I had intended to be a pediatrician. I took all of the necessary courses and did the prep work: I was pre-med in college (with a classics major and a biology minor), president of the Pre-Med Society, took the MCATs… I even participated in a summer internship at Hartford Hospital, doing rotations across multiple departments and completing a research project in hematology/pathology.

Then, as I found myself halfway through the courses of the first year of med school (the big ones: biochemistry, physiology, anatomy) I realized I just couldn’t do it.

While I enjoyed the personal side of medicine — taking histories, getting to know patients, watching them respond — the science part of it was too much. I just didn’t think that way. And in speaking with many practicing physicians, I found that the job satisfaction rate at the time was about 50 percent.

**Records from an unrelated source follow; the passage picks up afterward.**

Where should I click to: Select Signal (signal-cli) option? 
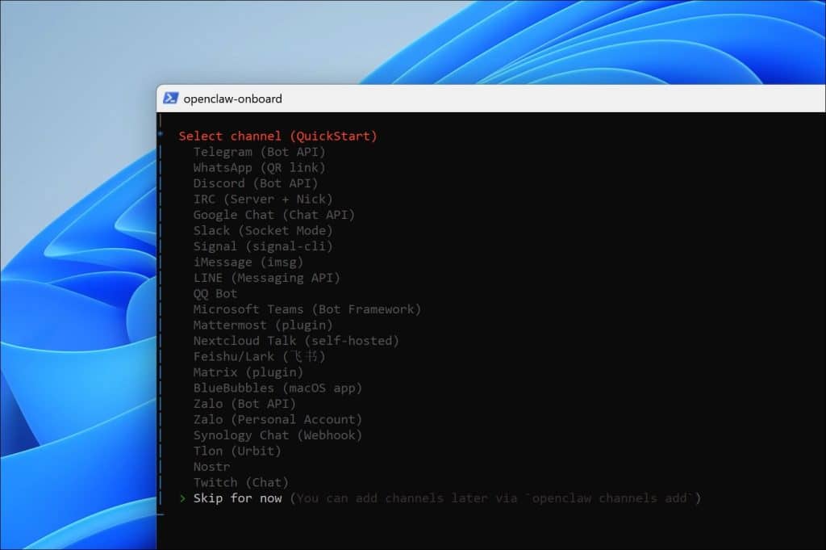(x=262, y=246)
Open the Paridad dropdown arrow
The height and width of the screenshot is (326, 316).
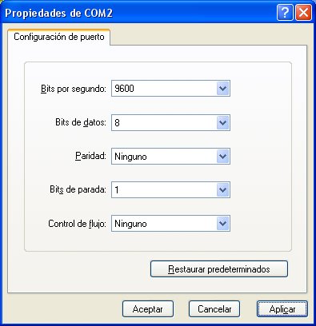223,157
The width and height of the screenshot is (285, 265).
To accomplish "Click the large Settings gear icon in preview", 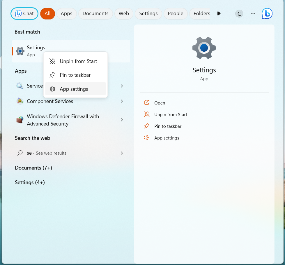I will click(204, 48).
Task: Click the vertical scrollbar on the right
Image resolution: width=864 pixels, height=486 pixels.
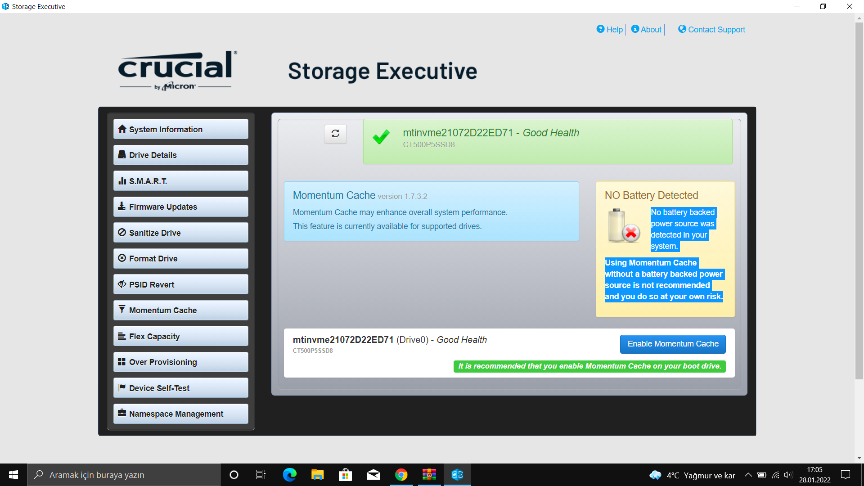Action: click(859, 198)
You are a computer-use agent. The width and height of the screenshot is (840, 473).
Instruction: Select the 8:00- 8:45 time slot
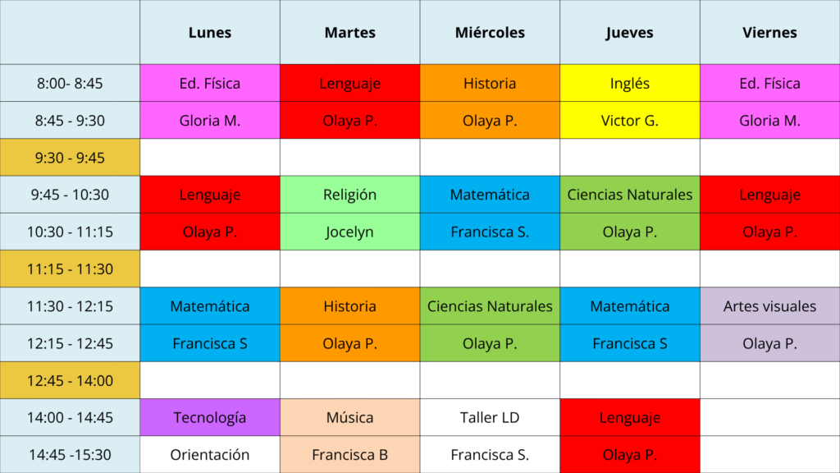70,83
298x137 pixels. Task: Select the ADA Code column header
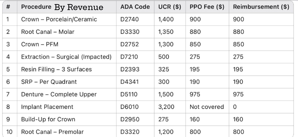click(135, 7)
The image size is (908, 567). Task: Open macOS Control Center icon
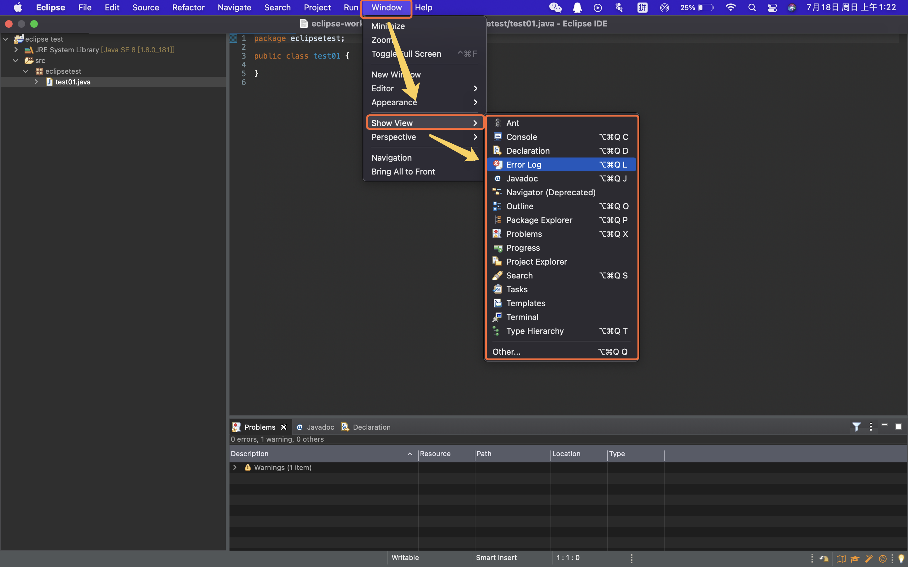(x=772, y=8)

And so, not wanting to completely throw away what I started, I determined what I would do next. At the time, headwinds of change were blowing across the field of medicine: managed care was on the horizon. So I turned my accumulated work into a master’s degree in medical science, coupled it with and M.B.A. in healthcare management, and sailed off to the business side of medicine. 

How did I end up coaching and advising clients on leadership and communication, you ask? That’s a story for another time.

The lessons for those changes are the same as they were for my first pivot:

1. Know your purpose

Understand what your true north is — what guides you, what keeps you true to yourself. That will help you determine what might be a fad or distraction.

My own purpose revolves around empathic leadership, helping people become better versions of themselves.

2. Have a plan

Knowing your purpose is a good first step, but without a plan, your purpose doesn’t have a chance of being expressed. With a goal in mind, you can construct a path to get there.

3. Anticipate disruption to the plan

We like to think of our plans as bulletproof; however, nothing in this life is certain. While you don’t want to be tepidly working toward something, you do need to ensure there’s an off-ramp in case things diverge from your plan.

4. Make a better plan

In that case, you need to acknowledge the reality, however painful it may be, and develop a plan that still addresses your purpose but that hews to conditions around you. Admiral Stockdale knew how to do that.


“May you live in interesting times,” as the Chinese curse goes. “Changing times” might be equally as relevant.

And you can guarantee that you will live in such times, as change is constant.

As a leader, you need to ask yourself how you’ll respond to the change that greets you.  

Thanks, and I’ll see you on the internet.